Ein Denkfehler ist möglich. Wie gesagt, ist die bayr. Entnahmepflicht per Gesetz bindend für alle Fischarten. Ausgenommen diejenigen, für die der Fischereiausübungsberechtigte eine Ausnahme festlegt.

Passt aber im Grunde mehr ins C&R Thema. 

Hier geht es um den Bundesverband und die Fusion. Nicht um Landesverbände und C&R.


----------



## snofla (8. Oktober 2010)

*AW: Offener Brief an DAV und VdSF, mit der Bitte um Antwort*

wenn es zu einer Fusion kommen sollte ist mir ehrlich gesagt egal was früher in dem oder dem Verband passiert ist,viel wichtiger ist es in meinen Augen das ab dann (Fusion) saubere Arbeit geleistet wird, und zwar mit dem Ergebniss womit wir Angler was anfangen können......#h


----------



## Thomas9904 (8. Oktober 2010)

*AW: Offener Brief an DAV und VdSF, mit der Bitte um Antwort*



> viel wichtiger ist es in meinen Augen das ab dann (Fusion) saubere Arbeit geleistet wird, und zwar mit dem Ergebniss womit wir Angler was anfangen können......


Ganz genau!!!

Deswegen ja unsere Fragen, um zu erfahren in welche Richtung dann ein gemeinsamer Verband nach der Fusion gehen willl!




_______________________________________________________________
Hier nochmal der Link zu den Antworten beider Präsidenten direkt nacheinander, in Wortlaut und Form so veröffentlicht wie zugesendet bekommen:
http://www.anglerboard.de/board/showthread.php?t=201237


----------



## wolkenkrieger (8. Oktober 2010)

*AW: Offener Brief an DAV und VdSF, mit der Bitte um Antwort*



Ullov Löns schrieb:


> Nochmal Thomas, meine Frage bezog sich auf deine sehr kernig formulierte Aussage:
> 
> 
> 
> ...



Aus Sicht eines Brandenburger DAVlers kann ich mal folgendes dazu beitragen: in Brb muss man, um legal angeln zu dürfen, nicht zwingend Mitglied im DAV sein. Seit einigen Jahren muss dazu nicht einmal mehr der Bundesfischereischein vorhanden sein (dürfte ja hinlänglich bekannt sein).
§
Zur Aufgabe: Gib aus dem Text über die Verbandsfusion den Abschnitt von „## Thomas9904 (8.“ bis „Ganz genau!!!“ noch einmal wieder und tausche dabei „saubere Arbeit“ gegen „gute Arbeit“. Die Zeilen danach haben damit nichts zu tun.

Gesammelte Daten:
§
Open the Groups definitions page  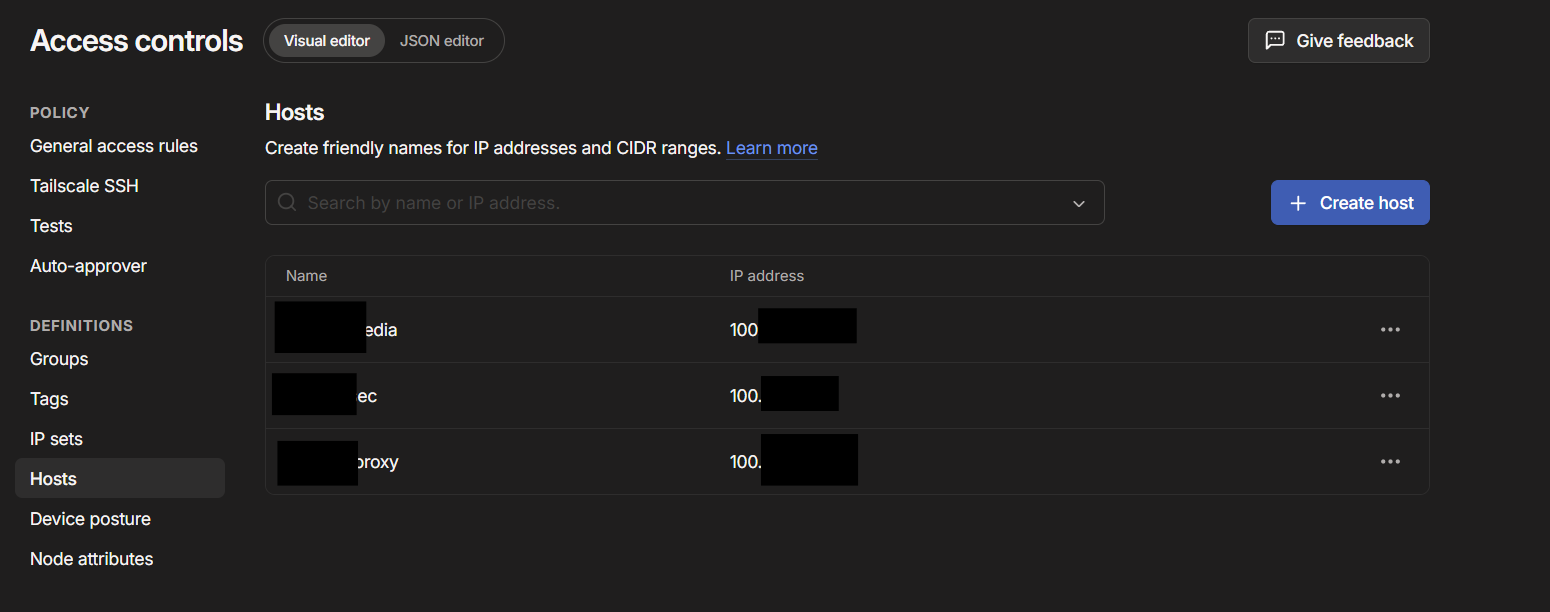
§
Deine Antwort:
## Thomas9904 (8. Oktober 2010)

*AW: Offener Brief an DAV und VdSF, mit der Bitte um Antwort*



> viel wichtiger ist es in meinen Augen das ab dann (Fusion) gute Arbeit geleistet wird, und zwar mit dem Ergebniss womit wir Angler was anfangen können......


Ganz genau!!!